Comme la qualité de la célébration selon les nouvelles normes liturgiques dépend d’un environnement architectural approprié, il n’est pas possible de laisser les choses en l’état. Le père Gélineau note en effet « la difficulté trop évidente qu’on rencontre en voulant inscrire la liturgie d’après Vatican II dans des espaces et des volumes conçus pour une liturgie d’un type très différent[19]. »
Les liturgistes ne déclarent pas forfait : « Soulignons encore que les prêtres sont invités à poursuivre l’aménagement des églises en fonction des exigences de la liturgie. Il leur est en particulier recommandé de mettre le Saint-Sacrement dans une chapelle distincte du vaisseau principal de l’église, et de donner une nouvelle place aux trésors d’art sacré s’il faut les retirer de leur emplacement actuel[20]. »
Il faut donc envisager la modification de la disposition des églises, autant que cela est nécessaire et possible, pour les adapter à la liturgie nouvelle. On notera que, dès le départ, certaines dispositions sont plus favorables que d’autres. « Une église de type semi-circulaire, où tous se voient les uns les autres, se sentent en relation, permet certainement une meilleure mise en œuvre de la réforme postconciliaire qu’une nef allongée, construite selon d’autres canons esthétiques et religieux[21]. »
Mais puisque souvent tel n’est pas le cas, il faut songer à « la transformation de l’aménagement intérieur des églises à travers le monde, en vue du renouveau de la célébration de l’eucharistie[22]. » Il faut donc installer l’autel face au peuple[23], prévoir l’ambon, resituer la réserve eucharistique, redistribuer les sièges. « Cet esprit nous pousse plus loin encore : le choix de bancs plutôt que de chaises (afin d’éviter les mouvements de retournements et le bruit qu’ils entraînent), la suppression des agenouilloirs (le fidèle restant debout ou assis pendant l’action liturgique)[24]. »
Bref, on doit reconsidérer l’aménagement général de la domus ecclesiæ. « Cette prescription sévère à l’égard des autels mineurs [à savoir leur suppression] vaut a fortiori pour les multiples objets de dévotion qui parsèment si souvent encore les murs et les colonnes de nos églises : chemin de croix, statues, confessionnaux indiscrets, etc. S’ils ont leur place dans des chapelles séparées de l’espace principal de l’église, ils dispersent l’assemblée lorsque celle-ci, dans l’eucharistie, est appelée à donner un signe d’unité[25]. »

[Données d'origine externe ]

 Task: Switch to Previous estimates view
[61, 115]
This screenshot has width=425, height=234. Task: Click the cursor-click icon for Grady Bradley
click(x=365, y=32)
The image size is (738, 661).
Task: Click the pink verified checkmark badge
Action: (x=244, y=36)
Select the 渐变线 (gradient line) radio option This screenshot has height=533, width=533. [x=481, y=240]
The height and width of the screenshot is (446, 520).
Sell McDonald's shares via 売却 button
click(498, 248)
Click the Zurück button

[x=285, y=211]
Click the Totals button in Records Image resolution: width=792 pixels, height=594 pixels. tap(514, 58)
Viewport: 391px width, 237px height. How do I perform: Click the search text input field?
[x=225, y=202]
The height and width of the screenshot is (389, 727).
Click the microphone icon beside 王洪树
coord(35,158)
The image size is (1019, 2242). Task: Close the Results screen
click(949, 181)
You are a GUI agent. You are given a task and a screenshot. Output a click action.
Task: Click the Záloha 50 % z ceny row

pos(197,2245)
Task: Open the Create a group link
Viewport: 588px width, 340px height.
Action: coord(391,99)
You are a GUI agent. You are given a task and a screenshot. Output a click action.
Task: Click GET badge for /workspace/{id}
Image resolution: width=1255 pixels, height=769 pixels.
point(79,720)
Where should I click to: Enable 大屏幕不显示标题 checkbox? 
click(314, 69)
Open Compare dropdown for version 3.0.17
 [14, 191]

« Les églises, en effet, même classées, ne sont qu’accessoirement des musées. Elles remplissent d’abord une fonction cultuelle précise. Il est donc normal que leur aménagement, leur mobilier, répondent aux besoins de la liturgie, et plus particulièrement de la liturgie du moment. Or celle-ci implique de nouvelles façons de se rassembler ; elle exige un mobilier réellement mobile ; elle conduit à l’abandon de l’usage de certains objets liturgiques ; en regroupant des paroisses, elle laisse des églises inutilisées. Tout cela a des conséquences pratiques importantes et il faut bien reconnaître que les églises anciennes ne se prêtent pas toujours aux aménagements souhaitables[26]. » « La réforme requiert des créations nouvelles : l’aménagement des églises, avec l’autel tourné vers les fidèles, le lieu où est célébrée la parole de Dieu, le siège du célébrant, la chapelle du Saint-Sacrement, une nouvelle conception du confessionnal[27]. »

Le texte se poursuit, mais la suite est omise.